DESCRIPTION OF THE TASK:
Select, from the material below, each line with "folder" in it.

──────── DATASET ────────

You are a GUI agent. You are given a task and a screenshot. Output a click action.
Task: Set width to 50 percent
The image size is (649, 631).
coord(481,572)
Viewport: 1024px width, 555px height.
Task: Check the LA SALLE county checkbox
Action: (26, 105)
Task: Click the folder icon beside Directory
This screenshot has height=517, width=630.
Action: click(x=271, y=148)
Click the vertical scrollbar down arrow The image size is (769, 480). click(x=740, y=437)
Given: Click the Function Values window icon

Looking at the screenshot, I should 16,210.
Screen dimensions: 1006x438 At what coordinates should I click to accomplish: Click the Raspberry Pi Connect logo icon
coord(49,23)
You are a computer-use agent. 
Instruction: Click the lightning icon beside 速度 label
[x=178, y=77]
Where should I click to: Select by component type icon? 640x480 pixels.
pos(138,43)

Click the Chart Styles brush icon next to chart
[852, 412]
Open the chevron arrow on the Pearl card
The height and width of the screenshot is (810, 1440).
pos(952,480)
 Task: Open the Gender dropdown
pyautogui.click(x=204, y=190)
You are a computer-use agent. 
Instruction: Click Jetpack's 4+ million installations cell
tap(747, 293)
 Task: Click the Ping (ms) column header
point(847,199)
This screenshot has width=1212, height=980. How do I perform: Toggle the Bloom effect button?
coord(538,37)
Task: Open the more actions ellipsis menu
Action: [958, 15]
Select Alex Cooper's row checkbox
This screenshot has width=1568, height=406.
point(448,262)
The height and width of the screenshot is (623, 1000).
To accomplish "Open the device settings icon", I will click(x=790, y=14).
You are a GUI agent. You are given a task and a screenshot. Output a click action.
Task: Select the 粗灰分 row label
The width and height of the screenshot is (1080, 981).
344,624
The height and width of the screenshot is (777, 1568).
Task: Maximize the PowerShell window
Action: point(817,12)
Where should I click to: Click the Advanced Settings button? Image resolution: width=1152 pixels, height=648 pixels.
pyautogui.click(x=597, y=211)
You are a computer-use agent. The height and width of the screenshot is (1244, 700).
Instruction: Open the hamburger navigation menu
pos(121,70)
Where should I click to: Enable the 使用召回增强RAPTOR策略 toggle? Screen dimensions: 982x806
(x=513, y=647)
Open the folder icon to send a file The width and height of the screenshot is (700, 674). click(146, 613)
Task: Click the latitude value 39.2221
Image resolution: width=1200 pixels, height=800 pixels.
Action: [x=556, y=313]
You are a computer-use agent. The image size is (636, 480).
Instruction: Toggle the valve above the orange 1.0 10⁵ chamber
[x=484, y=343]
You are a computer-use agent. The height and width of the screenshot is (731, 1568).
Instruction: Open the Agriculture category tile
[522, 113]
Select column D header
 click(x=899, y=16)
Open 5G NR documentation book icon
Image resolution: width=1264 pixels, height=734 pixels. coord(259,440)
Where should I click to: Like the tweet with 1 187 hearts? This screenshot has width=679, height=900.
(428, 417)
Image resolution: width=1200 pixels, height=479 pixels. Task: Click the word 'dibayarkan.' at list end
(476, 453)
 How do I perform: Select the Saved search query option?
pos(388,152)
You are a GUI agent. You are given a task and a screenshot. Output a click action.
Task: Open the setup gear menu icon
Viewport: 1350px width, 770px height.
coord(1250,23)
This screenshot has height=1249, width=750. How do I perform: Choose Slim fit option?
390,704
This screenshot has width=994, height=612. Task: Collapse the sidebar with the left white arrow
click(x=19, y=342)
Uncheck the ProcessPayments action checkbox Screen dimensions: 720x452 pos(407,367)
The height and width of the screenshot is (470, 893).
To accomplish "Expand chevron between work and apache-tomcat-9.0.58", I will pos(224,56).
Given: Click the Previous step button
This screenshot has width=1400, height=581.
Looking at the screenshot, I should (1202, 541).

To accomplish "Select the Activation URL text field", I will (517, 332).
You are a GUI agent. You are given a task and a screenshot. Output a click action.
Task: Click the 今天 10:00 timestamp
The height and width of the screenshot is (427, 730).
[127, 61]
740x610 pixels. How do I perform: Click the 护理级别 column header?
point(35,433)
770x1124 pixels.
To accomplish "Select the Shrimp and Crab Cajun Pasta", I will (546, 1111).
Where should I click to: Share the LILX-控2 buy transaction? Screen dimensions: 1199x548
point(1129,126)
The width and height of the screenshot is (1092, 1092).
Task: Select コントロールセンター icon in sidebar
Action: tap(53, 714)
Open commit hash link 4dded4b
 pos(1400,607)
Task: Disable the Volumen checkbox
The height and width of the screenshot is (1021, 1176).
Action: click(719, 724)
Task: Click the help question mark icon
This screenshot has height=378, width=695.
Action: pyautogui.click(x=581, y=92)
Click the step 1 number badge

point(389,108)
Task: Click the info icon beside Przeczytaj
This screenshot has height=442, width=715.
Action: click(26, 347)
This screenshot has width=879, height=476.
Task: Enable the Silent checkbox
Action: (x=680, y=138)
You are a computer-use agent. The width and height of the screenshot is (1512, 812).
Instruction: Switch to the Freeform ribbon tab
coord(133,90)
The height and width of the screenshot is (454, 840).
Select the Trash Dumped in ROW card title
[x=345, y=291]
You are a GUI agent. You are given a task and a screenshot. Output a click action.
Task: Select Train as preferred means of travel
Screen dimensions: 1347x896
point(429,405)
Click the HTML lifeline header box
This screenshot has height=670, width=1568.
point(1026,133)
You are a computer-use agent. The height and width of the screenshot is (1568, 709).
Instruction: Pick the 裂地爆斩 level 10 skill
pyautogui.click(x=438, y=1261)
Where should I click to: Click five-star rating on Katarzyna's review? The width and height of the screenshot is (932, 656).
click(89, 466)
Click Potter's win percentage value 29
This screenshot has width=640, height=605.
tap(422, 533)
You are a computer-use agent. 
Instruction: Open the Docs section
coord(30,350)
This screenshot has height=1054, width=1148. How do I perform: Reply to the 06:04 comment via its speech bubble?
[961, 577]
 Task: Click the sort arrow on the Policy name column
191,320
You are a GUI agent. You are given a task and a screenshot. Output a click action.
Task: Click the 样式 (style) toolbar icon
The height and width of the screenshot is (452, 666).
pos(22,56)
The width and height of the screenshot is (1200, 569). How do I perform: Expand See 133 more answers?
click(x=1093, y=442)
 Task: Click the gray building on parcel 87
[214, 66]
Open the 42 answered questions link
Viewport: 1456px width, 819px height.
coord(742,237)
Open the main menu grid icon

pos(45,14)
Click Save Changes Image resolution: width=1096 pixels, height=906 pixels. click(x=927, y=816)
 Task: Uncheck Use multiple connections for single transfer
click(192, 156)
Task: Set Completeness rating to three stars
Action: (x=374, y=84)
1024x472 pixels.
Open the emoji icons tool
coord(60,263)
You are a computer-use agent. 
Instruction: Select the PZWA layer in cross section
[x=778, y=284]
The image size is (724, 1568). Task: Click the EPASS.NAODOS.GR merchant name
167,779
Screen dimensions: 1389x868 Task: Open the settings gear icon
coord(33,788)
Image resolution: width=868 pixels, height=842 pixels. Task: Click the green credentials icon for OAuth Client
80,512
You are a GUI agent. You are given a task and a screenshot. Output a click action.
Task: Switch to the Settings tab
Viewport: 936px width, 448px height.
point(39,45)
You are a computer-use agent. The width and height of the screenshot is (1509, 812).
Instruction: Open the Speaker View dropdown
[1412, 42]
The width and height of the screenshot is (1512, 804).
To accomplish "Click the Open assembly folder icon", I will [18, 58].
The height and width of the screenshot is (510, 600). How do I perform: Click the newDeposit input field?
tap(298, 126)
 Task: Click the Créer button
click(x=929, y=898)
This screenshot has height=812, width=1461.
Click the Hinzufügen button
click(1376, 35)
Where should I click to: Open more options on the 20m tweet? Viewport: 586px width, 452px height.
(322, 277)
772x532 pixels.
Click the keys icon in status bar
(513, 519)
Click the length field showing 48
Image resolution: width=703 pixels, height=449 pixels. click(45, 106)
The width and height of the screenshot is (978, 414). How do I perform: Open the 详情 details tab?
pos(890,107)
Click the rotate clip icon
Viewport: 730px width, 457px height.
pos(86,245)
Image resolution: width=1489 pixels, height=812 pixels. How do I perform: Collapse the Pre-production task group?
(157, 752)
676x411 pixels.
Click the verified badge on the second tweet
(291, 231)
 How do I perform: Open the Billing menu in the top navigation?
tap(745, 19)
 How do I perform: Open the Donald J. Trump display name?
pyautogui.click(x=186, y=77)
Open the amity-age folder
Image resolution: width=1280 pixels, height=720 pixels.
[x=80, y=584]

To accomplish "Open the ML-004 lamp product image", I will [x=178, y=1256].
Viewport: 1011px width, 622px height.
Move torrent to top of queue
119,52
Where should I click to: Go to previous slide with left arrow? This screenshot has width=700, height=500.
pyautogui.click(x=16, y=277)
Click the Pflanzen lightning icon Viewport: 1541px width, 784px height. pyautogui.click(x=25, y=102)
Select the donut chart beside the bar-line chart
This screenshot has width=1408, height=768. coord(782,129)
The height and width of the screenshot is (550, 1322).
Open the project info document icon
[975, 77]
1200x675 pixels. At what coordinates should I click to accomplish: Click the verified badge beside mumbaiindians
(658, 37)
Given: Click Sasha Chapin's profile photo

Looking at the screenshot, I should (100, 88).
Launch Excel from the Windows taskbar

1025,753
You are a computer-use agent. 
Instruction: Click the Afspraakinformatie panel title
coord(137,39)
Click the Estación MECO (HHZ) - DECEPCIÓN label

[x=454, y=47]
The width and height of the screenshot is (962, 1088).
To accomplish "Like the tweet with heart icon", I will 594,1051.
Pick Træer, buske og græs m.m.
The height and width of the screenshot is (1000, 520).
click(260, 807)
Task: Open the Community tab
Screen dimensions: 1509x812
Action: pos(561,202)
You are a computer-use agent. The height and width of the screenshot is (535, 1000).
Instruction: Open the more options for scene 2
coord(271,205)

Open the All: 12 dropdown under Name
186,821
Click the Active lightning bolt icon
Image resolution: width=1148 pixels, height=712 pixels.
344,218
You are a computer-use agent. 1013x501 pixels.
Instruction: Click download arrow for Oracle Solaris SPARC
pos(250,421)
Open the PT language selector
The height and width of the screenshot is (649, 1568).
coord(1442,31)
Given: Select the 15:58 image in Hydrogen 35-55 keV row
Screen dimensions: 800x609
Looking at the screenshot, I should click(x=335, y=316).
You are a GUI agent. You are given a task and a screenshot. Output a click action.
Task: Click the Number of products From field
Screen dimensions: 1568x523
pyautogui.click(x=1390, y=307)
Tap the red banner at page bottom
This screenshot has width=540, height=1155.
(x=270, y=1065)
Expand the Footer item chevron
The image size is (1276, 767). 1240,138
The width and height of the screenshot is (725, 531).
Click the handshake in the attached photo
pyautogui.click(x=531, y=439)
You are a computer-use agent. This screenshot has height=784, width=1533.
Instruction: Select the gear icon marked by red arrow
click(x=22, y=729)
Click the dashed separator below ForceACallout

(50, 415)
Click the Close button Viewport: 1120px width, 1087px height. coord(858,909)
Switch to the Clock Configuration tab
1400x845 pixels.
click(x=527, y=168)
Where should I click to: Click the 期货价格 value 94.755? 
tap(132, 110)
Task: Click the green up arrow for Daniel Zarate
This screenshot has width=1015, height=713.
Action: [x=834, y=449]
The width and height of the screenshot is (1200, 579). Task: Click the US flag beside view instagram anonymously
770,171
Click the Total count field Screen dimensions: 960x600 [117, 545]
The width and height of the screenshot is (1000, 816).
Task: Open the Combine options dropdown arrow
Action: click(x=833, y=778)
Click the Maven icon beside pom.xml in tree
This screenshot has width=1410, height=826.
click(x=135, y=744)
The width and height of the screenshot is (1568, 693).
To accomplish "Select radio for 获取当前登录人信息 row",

────────

RESULT:
Task: Click the folder icon beside Directory
Open the folder icon to send a file The width and height of the screenshot is (700, 674). click(146, 613)
To accomplish "Click the Open assembly folder icon", I will [18, 58].
Open the amity-age folder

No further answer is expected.